Ticket #112 (assigned defect)

Opened 1 year ago

Last modified 1 year ago

documentation: buildflags in [*] don't combine with those in [named] section

Reported by: baxissimo Assigned to: Gregor (accepted)
Priority: minor Milestone:
Component: DSSS Version:
Keywords: Cc:

Description

If you have this dsss file:


[myprog.d] buildflags += -Isomething

[*] buildflags += -Isomething_else


You don't get both of the -I flags when you build myprog.

Change History

08/13/07 04:29:25 changed by baxissimo

Ack, should have used wiki formatting:

[myprog.d]
buildflags += -Isomething

[*] 
buildflags += -Isomething_else

08/13/07 10:00:25 changed by Gregor

  • priority changed from major to minor.
  • status changed from new to assigned.
  • summary changed from buildflags in [*] don't combine with those in [named] section to documentation: buildflags in [*] don't combine with those in [named] section.
  • milestone set to 0.71.

This is a problem I've run into before, but the fix ended up causing more problems than the problem. Basically, if I make this:

[*]
buildflags = whatever

[somelib]
version (Windows) {
    buildflags = -Iblah
}
buildflags += -Sfoo

It is now ambiguous what I want to be done, and would work differently on different platforms. Whoops 8-X

Anyway, last time this came up is when I added the 'set' and 'add' hook commands.
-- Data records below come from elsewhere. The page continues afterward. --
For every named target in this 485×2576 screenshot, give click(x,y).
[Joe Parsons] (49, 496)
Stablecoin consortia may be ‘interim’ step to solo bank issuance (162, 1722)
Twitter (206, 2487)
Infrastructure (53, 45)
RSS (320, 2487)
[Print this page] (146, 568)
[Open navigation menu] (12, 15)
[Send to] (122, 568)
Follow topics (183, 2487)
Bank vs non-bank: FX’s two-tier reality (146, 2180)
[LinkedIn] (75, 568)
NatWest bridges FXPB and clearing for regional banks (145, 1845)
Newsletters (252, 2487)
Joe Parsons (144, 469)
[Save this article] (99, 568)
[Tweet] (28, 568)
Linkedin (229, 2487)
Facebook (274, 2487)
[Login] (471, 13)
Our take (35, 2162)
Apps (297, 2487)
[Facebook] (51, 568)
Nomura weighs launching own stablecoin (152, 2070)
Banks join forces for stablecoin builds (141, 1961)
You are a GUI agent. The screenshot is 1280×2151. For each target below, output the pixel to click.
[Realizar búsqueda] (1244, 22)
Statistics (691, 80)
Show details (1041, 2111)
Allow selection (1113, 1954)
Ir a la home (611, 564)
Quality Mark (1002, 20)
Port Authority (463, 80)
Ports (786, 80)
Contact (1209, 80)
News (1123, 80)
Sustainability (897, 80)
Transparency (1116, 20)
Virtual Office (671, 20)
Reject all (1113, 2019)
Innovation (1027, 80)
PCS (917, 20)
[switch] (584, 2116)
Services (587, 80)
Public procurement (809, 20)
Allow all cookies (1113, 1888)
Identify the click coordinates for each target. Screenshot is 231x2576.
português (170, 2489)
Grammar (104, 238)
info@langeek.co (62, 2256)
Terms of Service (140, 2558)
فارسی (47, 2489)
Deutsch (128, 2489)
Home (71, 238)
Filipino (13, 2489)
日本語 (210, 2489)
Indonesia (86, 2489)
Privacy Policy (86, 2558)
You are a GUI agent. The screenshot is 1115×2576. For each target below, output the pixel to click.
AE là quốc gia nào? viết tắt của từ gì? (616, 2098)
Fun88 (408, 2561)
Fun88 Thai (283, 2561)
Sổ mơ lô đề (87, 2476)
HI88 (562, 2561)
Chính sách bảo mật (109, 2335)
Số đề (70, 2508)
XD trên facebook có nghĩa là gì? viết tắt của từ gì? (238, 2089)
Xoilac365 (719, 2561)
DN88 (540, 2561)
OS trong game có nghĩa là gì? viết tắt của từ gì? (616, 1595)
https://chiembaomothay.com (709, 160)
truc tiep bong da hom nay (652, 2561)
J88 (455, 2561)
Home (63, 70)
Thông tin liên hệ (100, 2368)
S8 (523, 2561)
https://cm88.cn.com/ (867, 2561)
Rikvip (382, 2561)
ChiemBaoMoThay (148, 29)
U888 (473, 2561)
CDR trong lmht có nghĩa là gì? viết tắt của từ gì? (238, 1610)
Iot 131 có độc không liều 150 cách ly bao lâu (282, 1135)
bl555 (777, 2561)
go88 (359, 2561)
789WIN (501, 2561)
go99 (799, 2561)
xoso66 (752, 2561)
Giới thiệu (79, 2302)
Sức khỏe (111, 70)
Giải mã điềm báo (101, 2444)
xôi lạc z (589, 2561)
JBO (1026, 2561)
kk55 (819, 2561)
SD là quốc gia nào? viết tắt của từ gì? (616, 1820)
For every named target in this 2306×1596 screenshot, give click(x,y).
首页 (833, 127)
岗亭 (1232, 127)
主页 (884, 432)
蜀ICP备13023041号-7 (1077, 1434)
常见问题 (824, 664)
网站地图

If you absolutely need some certain build flags to be combined into all the other sections, you can use:

[+buildflags]
prebuild=add *:buildflags -forced-buildflags

[somelib]
buildflags = -Sfoobork

Because 'add' runs after parsing everything else, it will be added to everything.

I'll keep this open as a documentation ticket, but making them actually combine isn't going to happen. (Well, unless you can suggest a way that would be totally unambiguous)

08/13/07 16:47:11 changed by baxissimo

What I would expect to happen would be that it would work in lexical order. So if [*] comes first then it acts as if stuff in [*] gets executed first. Of course then you might want to allow multiple [*] sections so that stuff can get added in multiple places...

Another thing that would help reduce the redundancy when you have many common settings between projects would be a generic way to set user variables. Then I could do

MYFLAGS=-Igeneric/includes -Iglobal/includes

[project]
buildflags+=$MYFLAGS -Ifunktastic

[example]
buildflags+=$MYFLAGS -version=Example

08/14/07 23:43:11 changed by Gregor

  • milestone deleted.

This is now documented properly. As per actual changes, I'm going to keep this ticket open for reference in a later release.

And yeah, why doesn't DSSS let you set environment variables? X_X

08/15/07 00:03:37 changed by baxissimo

I didn't mean it should set environment variables. I meant that it should let you set variables. Setting a variable would do nothing to the external environment.